Carpenter, Donald: Dr. Carpenter explains the history as well as the scientific basis for the establishment of Longwire, Sky High, Eights, Siple and Plateau Stations in Antarctica. It is also a very good explanation of the research that was coordinated by the Helliwell Group at Stanford for forty years.
Carlson, Gerald F.: He served with the Alaska Native Services Office of the Department of Interior teaching program for native children.
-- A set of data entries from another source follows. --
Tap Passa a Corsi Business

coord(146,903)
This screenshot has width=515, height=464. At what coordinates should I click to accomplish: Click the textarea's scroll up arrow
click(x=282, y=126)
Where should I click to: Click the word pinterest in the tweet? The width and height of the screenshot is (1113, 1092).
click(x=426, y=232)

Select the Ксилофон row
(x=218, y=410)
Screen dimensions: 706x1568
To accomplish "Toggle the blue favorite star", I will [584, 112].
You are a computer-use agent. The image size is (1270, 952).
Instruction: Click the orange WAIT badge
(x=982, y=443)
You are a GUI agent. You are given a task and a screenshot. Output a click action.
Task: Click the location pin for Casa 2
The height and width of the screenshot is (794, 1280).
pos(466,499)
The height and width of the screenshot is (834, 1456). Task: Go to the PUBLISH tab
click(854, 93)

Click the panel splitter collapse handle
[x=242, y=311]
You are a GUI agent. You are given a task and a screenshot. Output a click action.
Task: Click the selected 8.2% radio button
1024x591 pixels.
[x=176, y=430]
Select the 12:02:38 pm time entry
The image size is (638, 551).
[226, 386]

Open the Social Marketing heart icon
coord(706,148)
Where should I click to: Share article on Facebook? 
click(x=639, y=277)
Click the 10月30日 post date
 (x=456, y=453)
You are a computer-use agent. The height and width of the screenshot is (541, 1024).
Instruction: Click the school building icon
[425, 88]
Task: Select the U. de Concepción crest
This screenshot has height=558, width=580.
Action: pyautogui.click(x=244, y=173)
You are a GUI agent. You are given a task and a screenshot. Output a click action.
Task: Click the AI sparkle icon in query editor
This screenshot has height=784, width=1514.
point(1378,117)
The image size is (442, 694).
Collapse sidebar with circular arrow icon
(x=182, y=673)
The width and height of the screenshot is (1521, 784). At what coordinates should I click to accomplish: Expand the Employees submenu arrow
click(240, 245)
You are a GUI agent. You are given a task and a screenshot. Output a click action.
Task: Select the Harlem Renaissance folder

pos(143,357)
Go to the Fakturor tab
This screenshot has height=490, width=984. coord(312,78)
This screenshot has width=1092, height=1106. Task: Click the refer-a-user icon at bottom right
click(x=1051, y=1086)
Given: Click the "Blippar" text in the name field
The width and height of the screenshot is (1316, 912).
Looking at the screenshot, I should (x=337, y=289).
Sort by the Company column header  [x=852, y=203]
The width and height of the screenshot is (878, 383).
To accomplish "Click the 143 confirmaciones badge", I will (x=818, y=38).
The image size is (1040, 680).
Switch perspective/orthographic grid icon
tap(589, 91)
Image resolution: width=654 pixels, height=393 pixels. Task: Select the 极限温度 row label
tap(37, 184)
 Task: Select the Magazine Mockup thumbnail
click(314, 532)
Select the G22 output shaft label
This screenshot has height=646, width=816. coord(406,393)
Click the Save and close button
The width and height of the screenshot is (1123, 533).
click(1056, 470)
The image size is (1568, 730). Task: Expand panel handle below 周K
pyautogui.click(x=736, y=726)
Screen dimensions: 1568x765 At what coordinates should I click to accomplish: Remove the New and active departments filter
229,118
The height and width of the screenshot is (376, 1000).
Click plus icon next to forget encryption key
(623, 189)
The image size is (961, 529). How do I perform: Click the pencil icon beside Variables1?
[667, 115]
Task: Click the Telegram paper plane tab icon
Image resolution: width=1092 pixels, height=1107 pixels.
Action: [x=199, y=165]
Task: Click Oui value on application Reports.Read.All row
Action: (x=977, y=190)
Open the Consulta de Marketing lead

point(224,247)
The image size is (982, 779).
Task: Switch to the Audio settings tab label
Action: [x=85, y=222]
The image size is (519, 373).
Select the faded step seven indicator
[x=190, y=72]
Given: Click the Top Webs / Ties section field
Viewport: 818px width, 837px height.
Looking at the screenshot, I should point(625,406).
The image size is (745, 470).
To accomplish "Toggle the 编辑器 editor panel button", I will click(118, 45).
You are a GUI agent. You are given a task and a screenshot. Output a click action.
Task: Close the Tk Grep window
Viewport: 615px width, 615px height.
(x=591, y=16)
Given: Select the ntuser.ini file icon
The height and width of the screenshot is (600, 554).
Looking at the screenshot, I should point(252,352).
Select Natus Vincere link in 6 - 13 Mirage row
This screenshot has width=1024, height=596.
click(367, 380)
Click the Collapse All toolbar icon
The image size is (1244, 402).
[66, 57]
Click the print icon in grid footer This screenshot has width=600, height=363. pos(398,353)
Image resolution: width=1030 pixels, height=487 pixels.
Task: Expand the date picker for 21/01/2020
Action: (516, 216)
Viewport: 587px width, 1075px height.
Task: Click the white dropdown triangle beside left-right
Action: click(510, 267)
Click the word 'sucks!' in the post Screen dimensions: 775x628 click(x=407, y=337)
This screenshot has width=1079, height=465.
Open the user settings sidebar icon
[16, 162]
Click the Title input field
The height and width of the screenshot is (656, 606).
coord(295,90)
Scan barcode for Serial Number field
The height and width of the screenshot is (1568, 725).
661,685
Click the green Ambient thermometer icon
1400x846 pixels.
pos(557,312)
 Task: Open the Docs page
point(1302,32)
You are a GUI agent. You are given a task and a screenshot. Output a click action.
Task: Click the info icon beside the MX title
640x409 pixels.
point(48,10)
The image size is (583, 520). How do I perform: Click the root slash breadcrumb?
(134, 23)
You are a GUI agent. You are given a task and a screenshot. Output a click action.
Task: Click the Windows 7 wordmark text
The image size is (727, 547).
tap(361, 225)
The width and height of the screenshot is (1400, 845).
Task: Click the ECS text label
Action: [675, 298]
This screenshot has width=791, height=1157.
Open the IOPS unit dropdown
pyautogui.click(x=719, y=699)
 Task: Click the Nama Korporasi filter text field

Cartwright, Gordon: He began a career with the US Weather Bureau in 1929 and served in positions of increasing responsibility witnessing all of the major developments in meteorological data collection and forecasting, the advent of satellites for weather reporting, the creation of NOAA from the USWB and other agencies and the USWB role in the Arctic and the Antarctic. He retired from NOAA in 1975 in Geneva where he had been the United States Representative to the World Meteorological Organization for many years.
Cvijanovich, George: Dr. Cvijanovich was lead scientist on Ice Station Alpha during its second year of operation. He was evacuated with the rest of the staff when Alpha broke up on November 5, 1958. He became the Chief Scientist of Ice Station Charlie afterward until October 1959. Witnessed the Soviet atomic tests over Novaya Zemelya in October 1957.
Crory, Frederick E.: Mr. Crory worked on developing the foundations for most major field construction programs in the North American Arctic for 35 years, both for the military and for civilian projects, from the 1950’s until 1990. Heavy construction on permafrost prior to his time was often an engineering as well as an ecological disaster. Today, construction in the north is much more environmentally friendly thanks to the work of Fred Crory and CRREL.
DenHartog, Stephen L. : Mr. Denhartog joined the Ross Ice Shelf Traverse in 1958 under Bert Crary as glaciologist. Later he conducted glaciological observations out to Mile 160 along the “Byrd Station Highway.” After the winter of 1958 he participated in the Victoria Land Traverse from LAV across the Ross Ice Shelf. In the spring months of 1962 thru 65 he completed gravity surveys from Cessna 180 aircraft flying from Point Barrow, AK.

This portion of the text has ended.